PROBLEM DESCRIPTION
Starting at the line that contains "Task: Click the", print each line exactly through the end of the listing. Skip any pictures and add nothing.

RECORDS FOR THE TASK
⁂

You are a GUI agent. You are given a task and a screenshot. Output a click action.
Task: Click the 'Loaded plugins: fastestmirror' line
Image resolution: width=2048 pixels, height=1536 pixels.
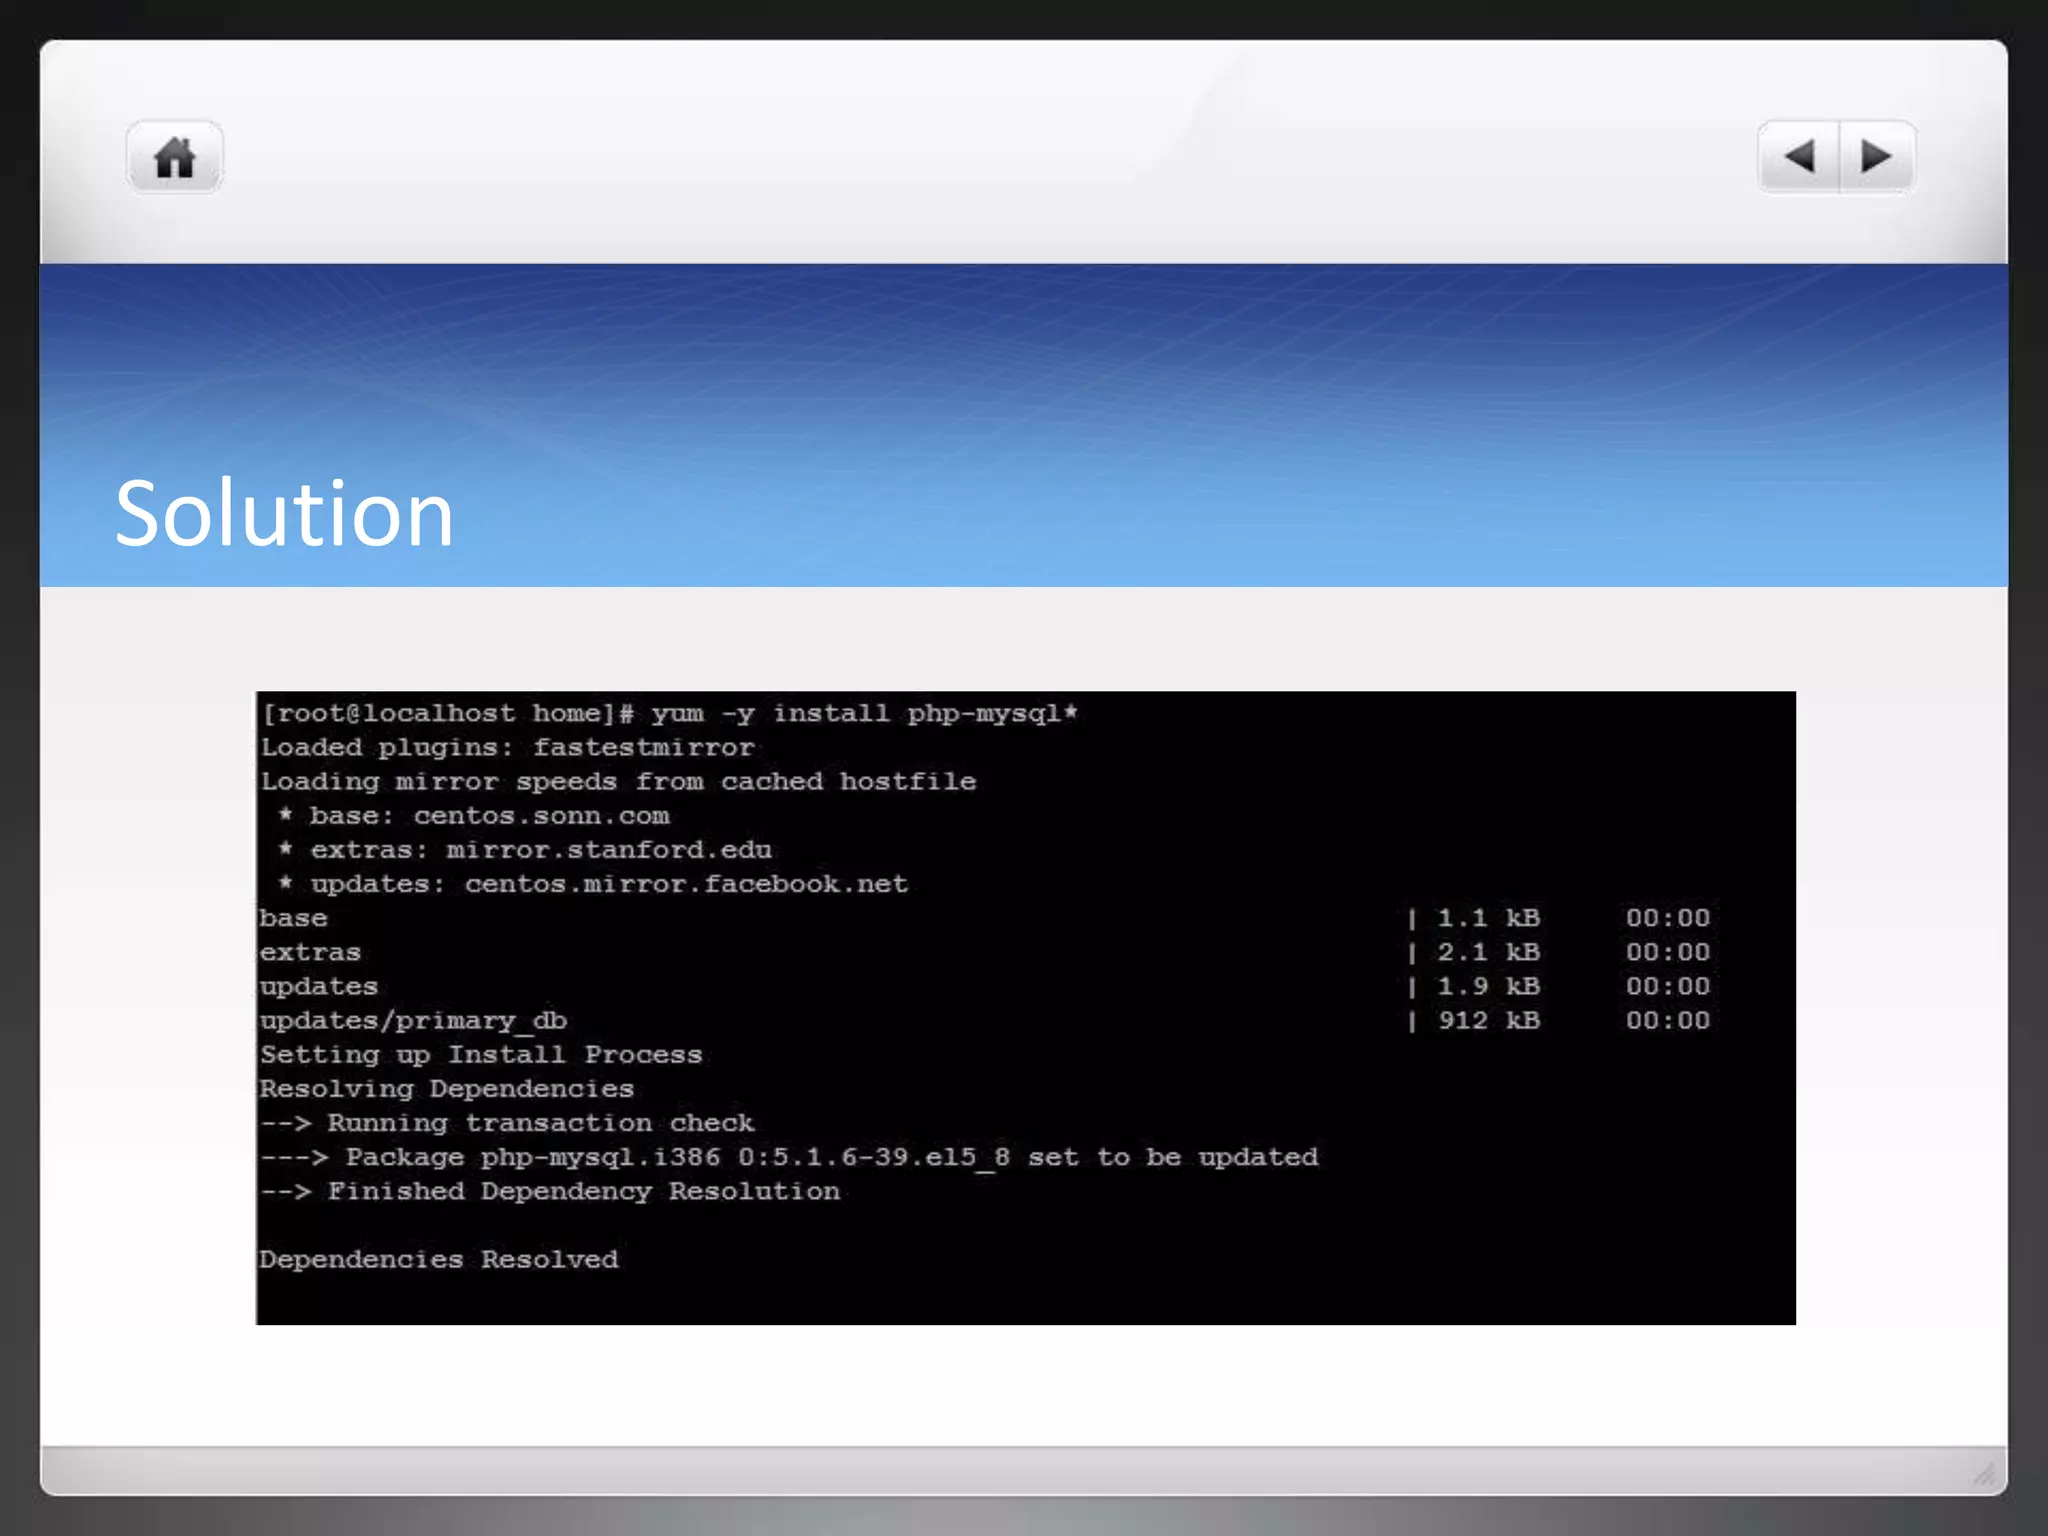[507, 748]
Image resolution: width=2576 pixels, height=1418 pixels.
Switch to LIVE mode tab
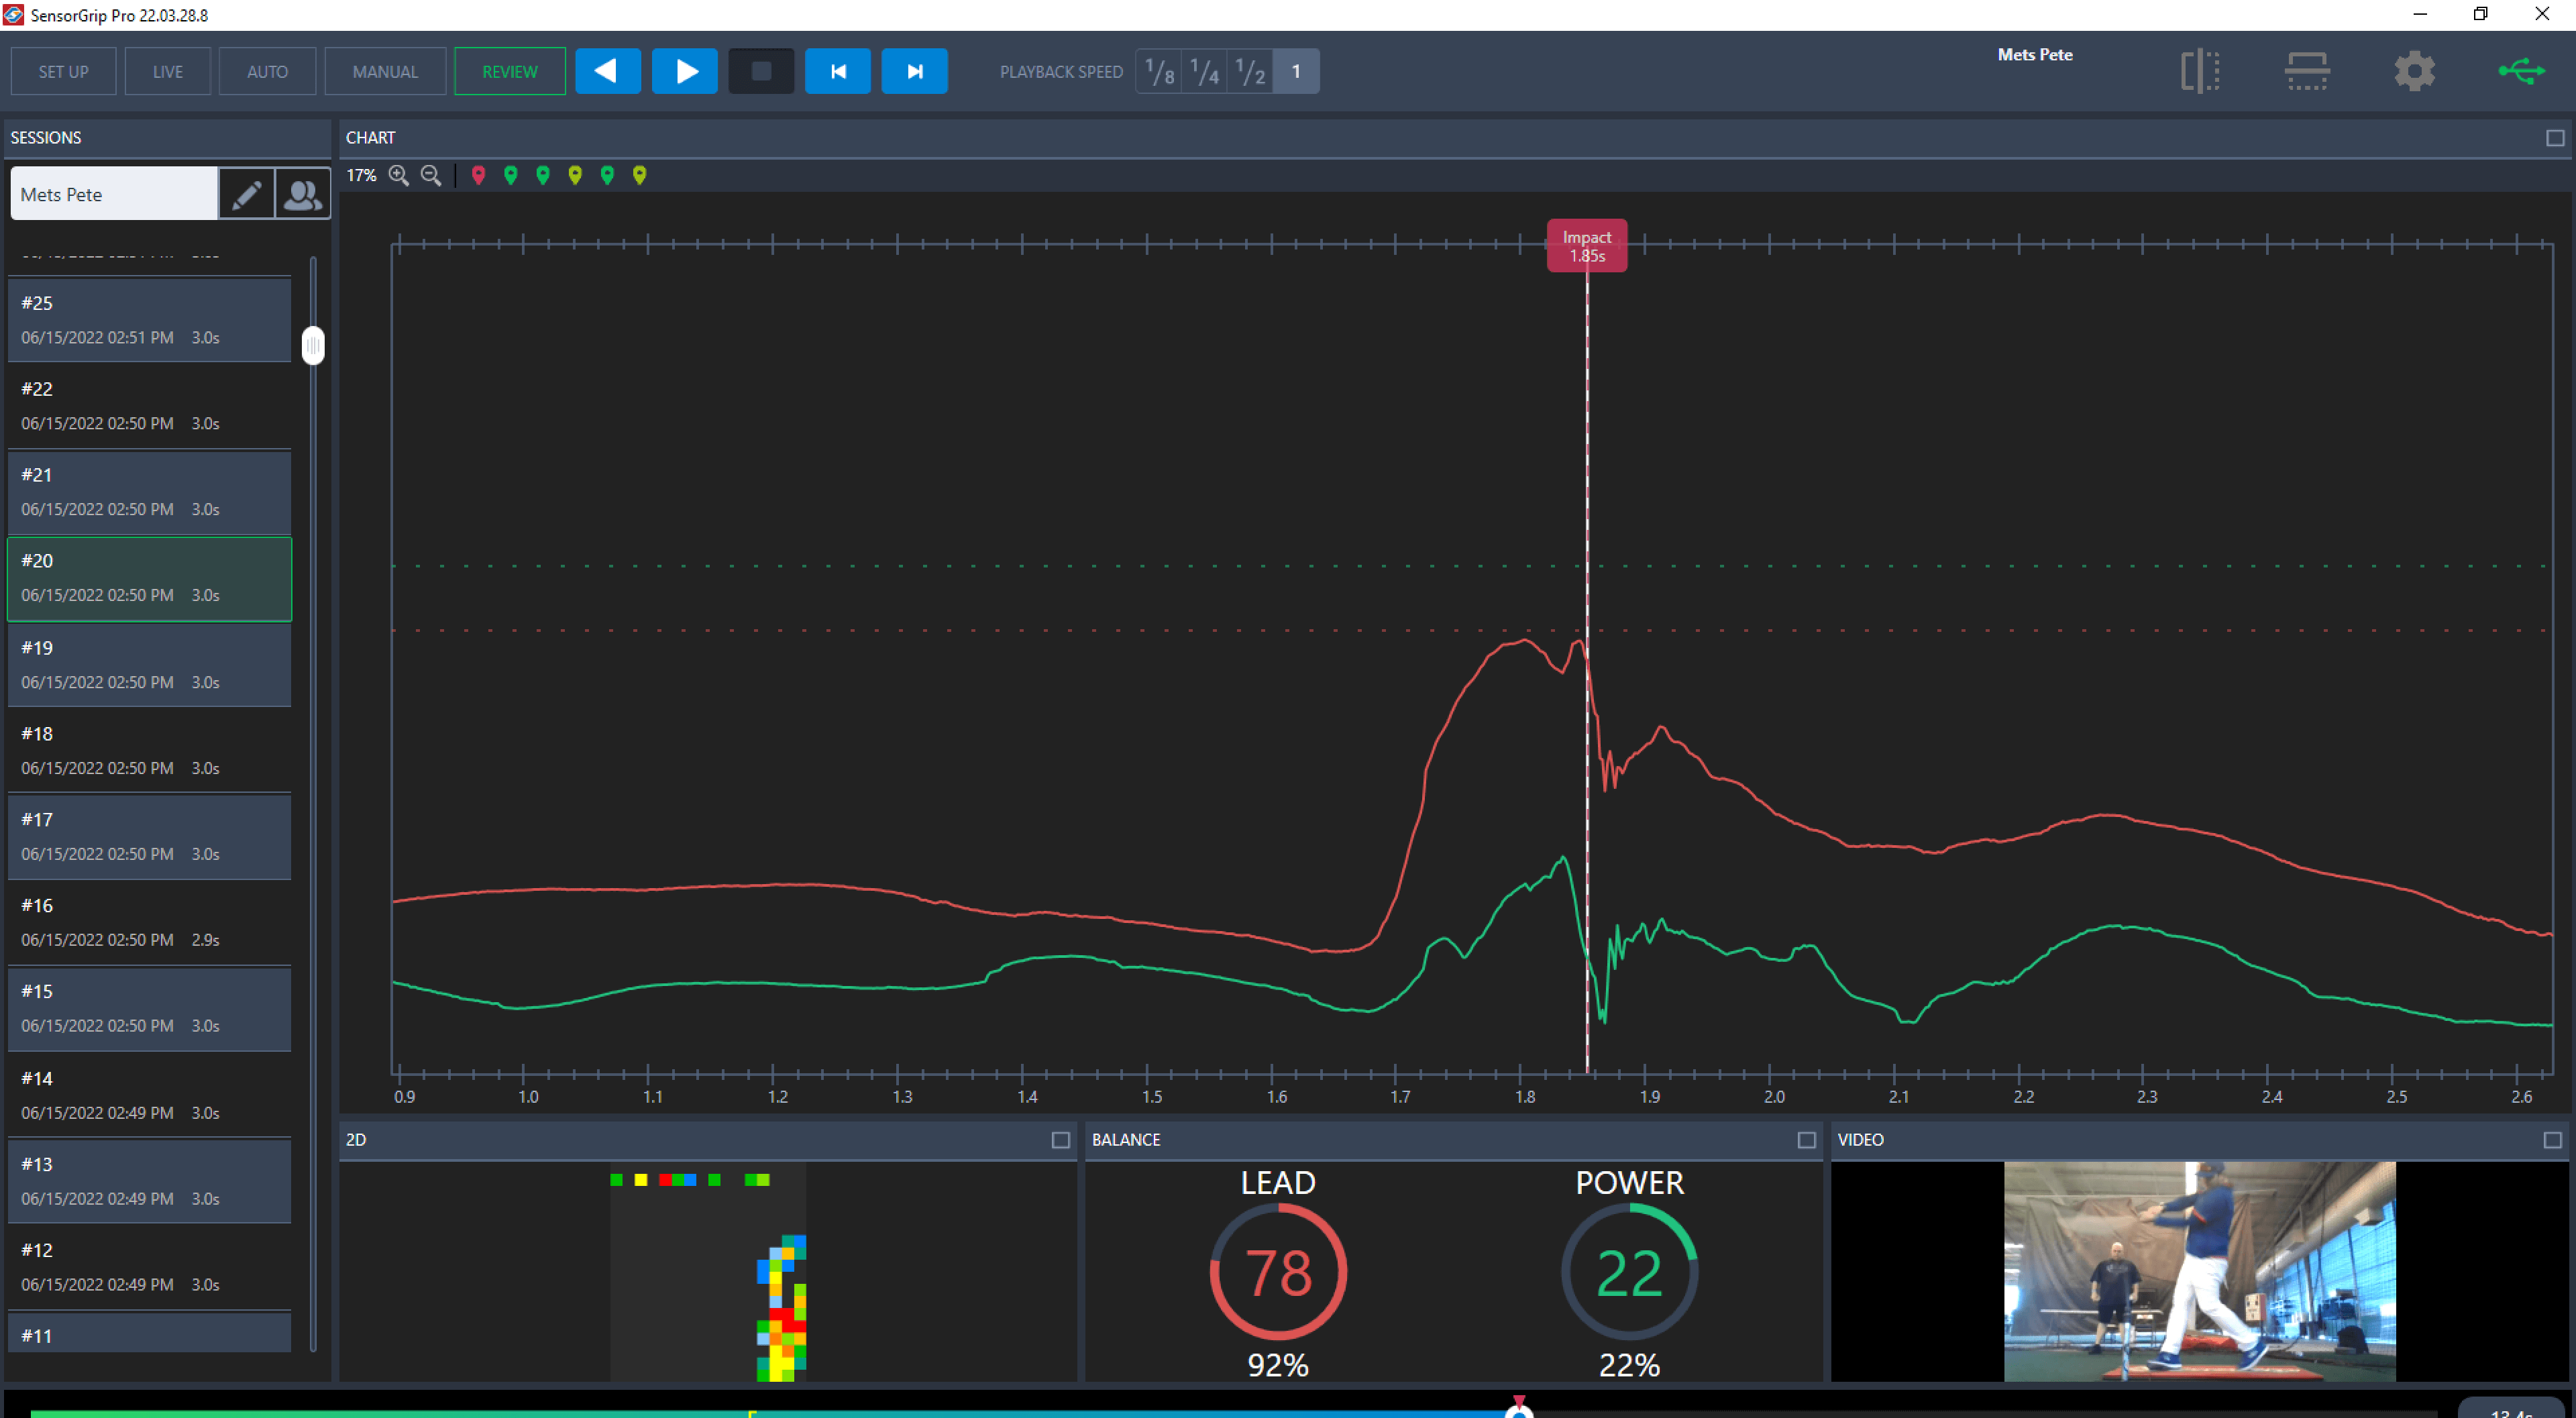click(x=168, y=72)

⁂

WRITTEN RESPONSE
Task: Click the 'Loaded plugins: fastestmirror' line
Image resolution: width=2048 pixels, height=1536 pixels.
[507, 748]
Image resolution: width=2576 pixels, height=1418 pixels.
Switch to LIVE mode tab
click(x=168, y=72)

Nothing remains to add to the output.